## Required work
**1)** Answer these questions from the article on Valneva's DOD contract:
(a) Over what period will Valneva supply Ixiaro doses to the Defense Logistics Agency?
(b) How much of Valneva's fiscal 2014 revenue came from the Japanese encephalitis vaccine?
(c) From which company did Valneva acquire Dukoral?
**2)** What does the Valneva contract article say, quoted word for word, beginning at the words that contain "Under the terms" and stopping after "Strategic National Stockpile."?

## Passage for review
################

Valneva scores $42M supply contract with DOD

Valneva currently markets Ixiaro, a Japanese encephalitis vaccine, and Dukoral, the cholera vaccine it acquired from Johnson & Johnson ($JNJ) in 2015. Now, the Lyon, France-based vaccine maker is building on its relationship with the U.S. Department of Defense with a $42 million supply contract for Ixiaro that will significantly boost the small company's revenues.

Under the terms of the agreement, Valneva will supply Ixiaro doses to the Defense Logistics Agency of the DOD over a two-year period, the company said in a statement Wednesday. It expects to make the first deliveries within the coming weeks. The DOD has been using Valneva's jab to protect its personnel in endemic countries since 2010.

Valneva, which will announce full-year results for fiscal 2015 next week, netted about €42 million ($47 million) in revenues in fiscal 2014. Of that, €28.1 million ($31.2 million) was generated by the Japanese encephalitis vaccine.

The Valneva deal draws parallels to Bavarian Nordic, which, in fiscal 2014, finally had its first full-year profit in 5 years, thanks to a U.S. government contract. Most of its revenue for that year came from supplying its smallpox vaccine to the U.S. Strategic National Stockpile.

Meanwhile, Valneva's pipeline includes vaccine candidates for hospital-acquired infections and Lyme disease as well as one for C. difficile, on which it is collaborating with GlaxoSmithKline ($GSK). It has also partnered with Glaxo to develop flu vaccines using its EB66 cell line, adding to the 7 deals it struck in 2015 for vaccine makers to use the platform.

################

Stored entries:
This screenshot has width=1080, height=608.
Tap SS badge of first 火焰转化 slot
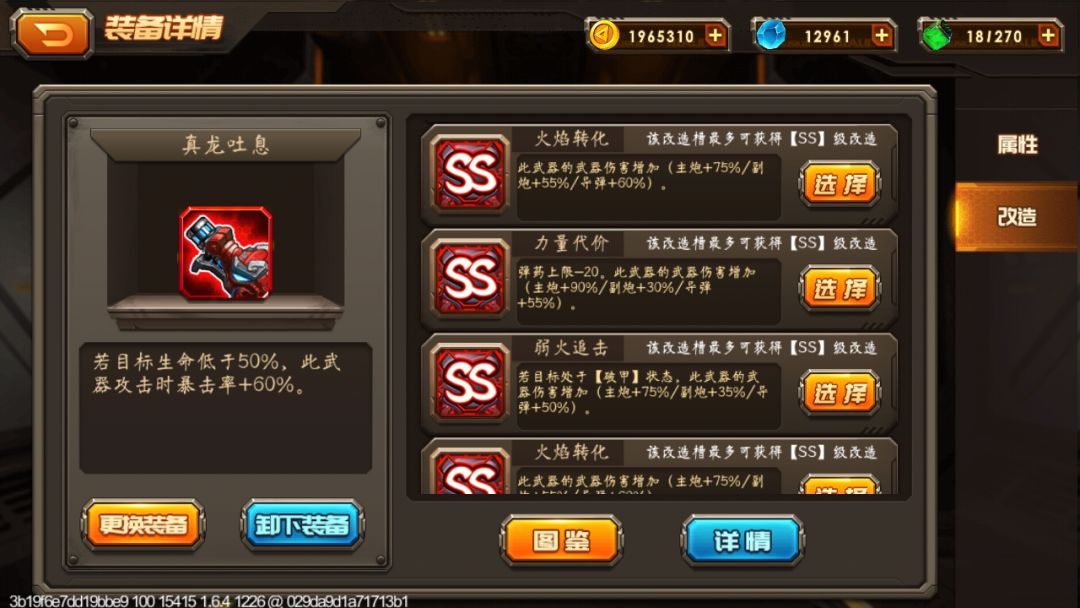470,173
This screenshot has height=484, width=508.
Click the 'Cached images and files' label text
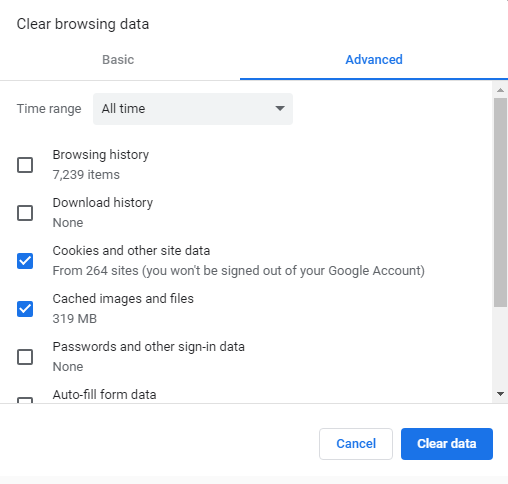coord(123,299)
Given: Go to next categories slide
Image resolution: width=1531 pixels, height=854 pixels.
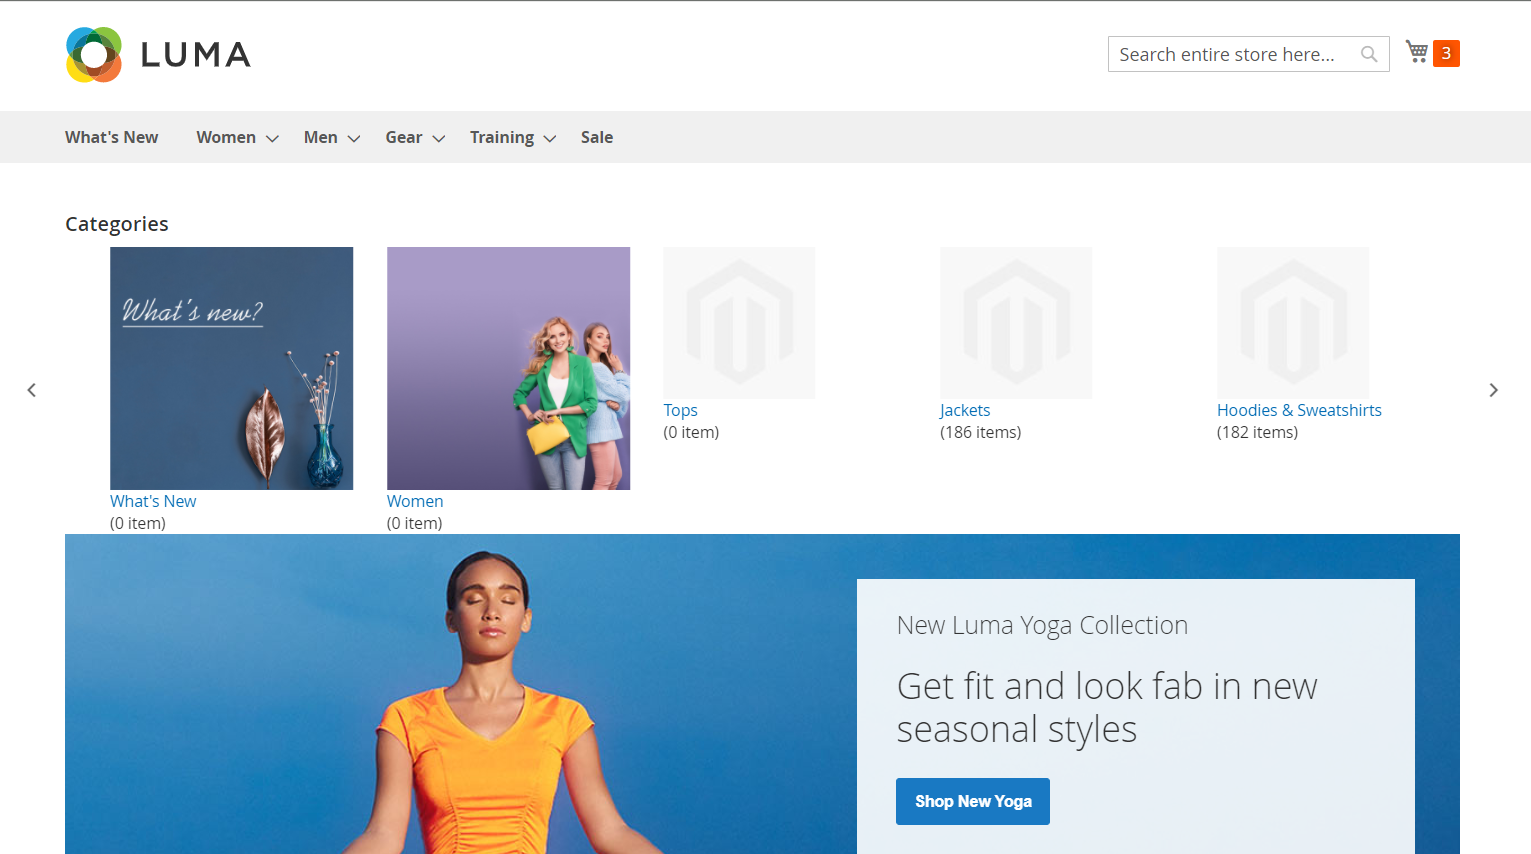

################

## Answers given
**1)**
(a) A two-year period.
(b) €28.1 million ($31.2 million).
(c) Johnson & Johnson.

**2)**
Under the terms of the agreement, Valneva will supply Ixiaro doses to the Defense Logistics Agency of the DOD over a two-year period, the company said in a statement Wednesday. It expects to make the first deliveries within the coming weeks. The DOD has been using Valneva's jab to protect its personnel in endemic countries since 2010.

Valneva, which will announce full-year results for fiscal 2015 next week, netted about €42 million ($47 million) in revenues in fiscal 2014. Of that, €28.1 million ($31.2 million) was generated by the Japanese encephalitis vaccine.

The Valneva deal draws parallels to Bavarian Nordic, which, in fiscal 2014, finally had its first full-year profit in 5 years, thanks to a U.S. government contract. Most of its revenue for that year came from supplying its smallpox vaccine to the U.S. Strategic National Stockpile.